Metal? Shiny? Well, Not Quite. 

We get this one a lot, so let’s be clear: Shiny metals don’t really “print” yet.

The printer tries its best to fake metallics with shading tricks. Think of it like painting non-metallic metal on a mini. It’s not actual silver, it’s layers of gray, blue, and white simulating a reflective surface.

So if you load up your mini with chrome armor, expect something more “cool grayscale gradient” and less “knight-in-blinding-sun-reflections.” That’s the tech limitation, not us slacking. Promise!

Screens Lie, Even Yours 

Colors can vary wildly from screen to screen. What looks vibrant on your iPhone might look dusty on a Dell monitor. Your mini is designed in a glowing world of backlit perfection, and then it’s brought into the real world where light behaves like an unpredictable cat.

Also worth noting: printed colors are meant to be appreciated at arm’s length. If you zoom in close and squint, you’ll absolutely see layer lines, pigment speckling, and texture variation. These minis are designed to shine on your game table, not under a magnifying glass.

Also? They don’t photograph great. The pigments can look duller, the details flatter, and shadows harsher in photos than they do in real life.

We do apply light post-processing to help the preview match the printed version better, but it’s not 1:1 yet, and probably won’t be for a while.

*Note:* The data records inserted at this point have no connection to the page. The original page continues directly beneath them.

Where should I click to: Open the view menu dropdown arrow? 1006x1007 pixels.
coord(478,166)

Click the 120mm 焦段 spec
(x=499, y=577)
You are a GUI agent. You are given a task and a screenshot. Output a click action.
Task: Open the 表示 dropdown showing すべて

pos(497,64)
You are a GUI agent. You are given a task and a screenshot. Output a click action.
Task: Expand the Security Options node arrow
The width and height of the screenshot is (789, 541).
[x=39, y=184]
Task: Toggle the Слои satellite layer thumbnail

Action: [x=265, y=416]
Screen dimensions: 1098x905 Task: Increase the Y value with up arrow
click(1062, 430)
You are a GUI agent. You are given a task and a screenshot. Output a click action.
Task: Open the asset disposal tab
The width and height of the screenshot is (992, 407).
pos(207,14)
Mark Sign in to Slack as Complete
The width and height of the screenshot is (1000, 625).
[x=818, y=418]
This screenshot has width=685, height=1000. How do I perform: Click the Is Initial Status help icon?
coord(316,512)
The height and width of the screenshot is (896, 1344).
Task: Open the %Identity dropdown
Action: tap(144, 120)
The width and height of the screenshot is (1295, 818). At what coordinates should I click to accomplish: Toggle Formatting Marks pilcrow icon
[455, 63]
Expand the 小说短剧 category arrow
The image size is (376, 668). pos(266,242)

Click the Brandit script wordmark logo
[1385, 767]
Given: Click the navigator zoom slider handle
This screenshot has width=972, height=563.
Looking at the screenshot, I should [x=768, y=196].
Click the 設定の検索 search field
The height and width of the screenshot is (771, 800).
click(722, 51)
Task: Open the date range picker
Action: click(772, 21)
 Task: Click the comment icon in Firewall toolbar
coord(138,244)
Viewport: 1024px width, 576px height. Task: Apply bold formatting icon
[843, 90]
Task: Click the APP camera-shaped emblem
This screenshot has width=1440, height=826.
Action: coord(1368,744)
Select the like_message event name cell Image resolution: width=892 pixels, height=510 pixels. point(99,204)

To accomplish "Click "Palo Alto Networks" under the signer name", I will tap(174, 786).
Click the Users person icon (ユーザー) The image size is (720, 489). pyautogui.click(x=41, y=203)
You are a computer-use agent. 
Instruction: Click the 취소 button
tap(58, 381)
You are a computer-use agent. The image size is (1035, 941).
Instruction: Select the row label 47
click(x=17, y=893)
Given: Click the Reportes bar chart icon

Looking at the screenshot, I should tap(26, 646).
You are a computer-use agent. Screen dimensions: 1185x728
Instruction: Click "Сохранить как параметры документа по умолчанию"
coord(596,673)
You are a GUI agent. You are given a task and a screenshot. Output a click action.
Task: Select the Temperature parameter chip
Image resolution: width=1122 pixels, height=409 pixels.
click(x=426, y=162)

Even studios like Weta Workshop (yep, those folks behind The Lord of the Rings) have entire departments wrestling with this stuff when translating digital art into print.

Welcome to the joys of cross-media production – bane of artists, everywhere.

What Can You Do? 

Until color printing tech levels up, here are a few tips to get the best results:

  • Use the printer-recommended color presets: changing them will affect how the mini prints. Those presets exist for a reason.

  • Avoid ultra-light tones (they tend to print washed out)

  • Color printers work well with heavily saturated tones

  • Go easy on metallics and gradients

  • Keep the scale in mind: micro-detail can look clean on screen and blur in reality

  • Think like a painter: what works in physical painting often works in print, too

We’re Listening (And Tinkering) 

We want your minis to be as epic in person as they are in your mind, and we’re actively exploring ways to improve visual previews and post-print quality.

Until then, if you ever receive a color mini that looks way off from what you expected, reach out. We’ll make it right or at least help you understand what happened. You trusted us with your character.

Stay weird, stay bold, and remember: A slightly blurry mini with a great backstory still kicks ass.